═════ INFORMATION SHOWN ═════

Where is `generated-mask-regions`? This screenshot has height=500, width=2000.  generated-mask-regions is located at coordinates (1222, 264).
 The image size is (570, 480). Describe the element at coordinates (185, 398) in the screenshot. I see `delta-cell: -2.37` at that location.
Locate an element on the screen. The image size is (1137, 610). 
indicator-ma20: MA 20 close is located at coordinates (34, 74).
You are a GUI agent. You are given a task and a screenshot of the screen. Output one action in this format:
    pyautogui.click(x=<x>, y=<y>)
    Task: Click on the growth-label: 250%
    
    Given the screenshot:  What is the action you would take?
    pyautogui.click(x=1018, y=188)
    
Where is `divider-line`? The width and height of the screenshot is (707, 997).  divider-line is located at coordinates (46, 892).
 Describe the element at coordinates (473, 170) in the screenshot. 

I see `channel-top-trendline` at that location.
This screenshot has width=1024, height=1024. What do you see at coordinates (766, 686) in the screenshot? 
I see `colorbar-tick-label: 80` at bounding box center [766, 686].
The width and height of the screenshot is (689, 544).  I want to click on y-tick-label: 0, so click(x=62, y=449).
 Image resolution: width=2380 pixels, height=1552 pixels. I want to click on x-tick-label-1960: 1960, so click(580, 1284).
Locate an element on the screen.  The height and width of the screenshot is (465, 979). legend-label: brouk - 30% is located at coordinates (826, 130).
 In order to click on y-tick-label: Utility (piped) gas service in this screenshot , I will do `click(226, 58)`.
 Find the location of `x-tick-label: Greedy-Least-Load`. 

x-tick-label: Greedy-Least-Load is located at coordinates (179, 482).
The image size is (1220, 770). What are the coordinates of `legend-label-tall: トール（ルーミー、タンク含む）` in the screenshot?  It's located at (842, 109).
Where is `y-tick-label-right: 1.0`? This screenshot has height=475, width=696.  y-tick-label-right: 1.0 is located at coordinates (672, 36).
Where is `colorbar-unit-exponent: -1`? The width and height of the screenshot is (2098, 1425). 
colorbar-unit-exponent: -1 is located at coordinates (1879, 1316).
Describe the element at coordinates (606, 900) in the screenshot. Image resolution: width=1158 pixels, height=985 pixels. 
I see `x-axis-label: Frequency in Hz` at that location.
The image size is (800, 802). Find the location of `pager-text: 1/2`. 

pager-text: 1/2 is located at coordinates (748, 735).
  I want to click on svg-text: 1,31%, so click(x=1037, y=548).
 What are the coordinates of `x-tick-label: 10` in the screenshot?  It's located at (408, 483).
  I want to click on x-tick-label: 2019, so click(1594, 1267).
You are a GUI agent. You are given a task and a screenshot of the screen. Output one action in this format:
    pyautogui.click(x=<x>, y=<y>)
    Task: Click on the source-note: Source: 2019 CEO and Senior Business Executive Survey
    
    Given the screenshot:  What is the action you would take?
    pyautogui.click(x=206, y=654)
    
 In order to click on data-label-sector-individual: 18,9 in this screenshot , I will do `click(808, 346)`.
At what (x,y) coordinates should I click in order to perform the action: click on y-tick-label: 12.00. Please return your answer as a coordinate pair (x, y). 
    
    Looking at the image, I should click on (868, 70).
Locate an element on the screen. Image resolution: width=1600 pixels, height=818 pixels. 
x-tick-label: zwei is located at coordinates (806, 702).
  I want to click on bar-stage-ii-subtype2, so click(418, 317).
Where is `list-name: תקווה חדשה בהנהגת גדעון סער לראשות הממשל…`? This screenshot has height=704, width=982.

═════

ABOUT THIS EXERCISE: Copy out all of the material above word for word, keeping every line as it appears.

REPLY:
Where is `generated-mask-regions`? This screenshot has height=500, width=2000.  generated-mask-regions is located at coordinates (1222, 264).
 The image size is (570, 480). Describe the element at coordinates (185, 398) in the screenshot. I see `delta-cell: -2.37` at that location.
Locate an element on the screen. The image size is (1137, 610). 
indicator-ma20: MA 20 close is located at coordinates (34, 74).
You are a GUI agent. You are given a task and a screenshot of the screen. Output one action in this format:
    pyautogui.click(x=<x>, y=<y>)
    Task: Click on the growth-label: 250%
    
    Given the screenshot:  What is the action you would take?
    pyautogui.click(x=1018, y=188)
    
Where is `divider-line`? The width and height of the screenshot is (707, 997).  divider-line is located at coordinates (46, 892).
 Describe the element at coordinates (473, 170) in the screenshot. 

I see `channel-top-trendline` at that location.
This screenshot has width=1024, height=1024. What do you see at coordinates (766, 686) in the screenshot? 
I see `colorbar-tick-label: 80` at bounding box center [766, 686].
The width and height of the screenshot is (689, 544).  I want to click on y-tick-label: 0, so click(x=62, y=449).
 Image resolution: width=2380 pixels, height=1552 pixels. I want to click on x-tick-label-1960: 1960, so click(580, 1284).
Locate an element on the screen.  The height and width of the screenshot is (465, 979). legend-label: brouk - 30% is located at coordinates (826, 130).
 In order to click on y-tick-label: Utility (piped) gas service in this screenshot , I will do `click(226, 58)`.
 Find the location of `x-tick-label: Greedy-Least-Load`. 

x-tick-label: Greedy-Least-Load is located at coordinates (179, 482).
The image size is (1220, 770). What are the coordinates of `legend-label-tall: トール（ルーミー、タンク含む）` in the screenshot?  It's located at (842, 109).
Where is `y-tick-label-right: 1.0`? This screenshot has height=475, width=696.  y-tick-label-right: 1.0 is located at coordinates (672, 36).
Where is `colorbar-unit-exponent: -1`? The width and height of the screenshot is (2098, 1425). 
colorbar-unit-exponent: -1 is located at coordinates (1879, 1316).
Describe the element at coordinates (606, 900) in the screenshot. Image resolution: width=1158 pixels, height=985 pixels. 
I see `x-axis-label: Frequency in Hz` at that location.
The image size is (800, 802). Find the location of `pager-text: 1/2`. 

pager-text: 1/2 is located at coordinates (748, 735).
  I want to click on svg-text: 1,31%, so click(x=1037, y=548).
 What are the coordinates of `x-tick-label: 10` in the screenshot?  It's located at (408, 483).
  I want to click on x-tick-label: 2019, so click(1594, 1267).
You are a GUI agent. You are given a task and a screenshot of the screen. Output one action in this format:
    pyautogui.click(x=<x>, y=<y>)
    Task: Click on the source-note: Source: 2019 CEO and Senior Business Executive Survey
    
    Given the screenshot:  What is the action you would take?
    pyautogui.click(x=206, y=654)
    
 In order to click on data-label-sector-individual: 18,9 in this screenshot , I will do `click(808, 346)`.
At what (x,y) coordinates should I click in order to perform the action: click on y-tick-label: 12.00. Please return your answer as a coordinate pair (x, y). 
    
    Looking at the image, I should click on (868, 70).
Locate an element on the screen. Image resolution: width=1600 pixels, height=818 pixels. 
x-tick-label: zwei is located at coordinates (806, 702).
  I want to click on bar-stage-ii-subtype2, so click(418, 317).
Where is `list-name: תקווה חדשה בהנהגת גדעון סער לראשות הממשל…`? This screenshot has height=704, width=982.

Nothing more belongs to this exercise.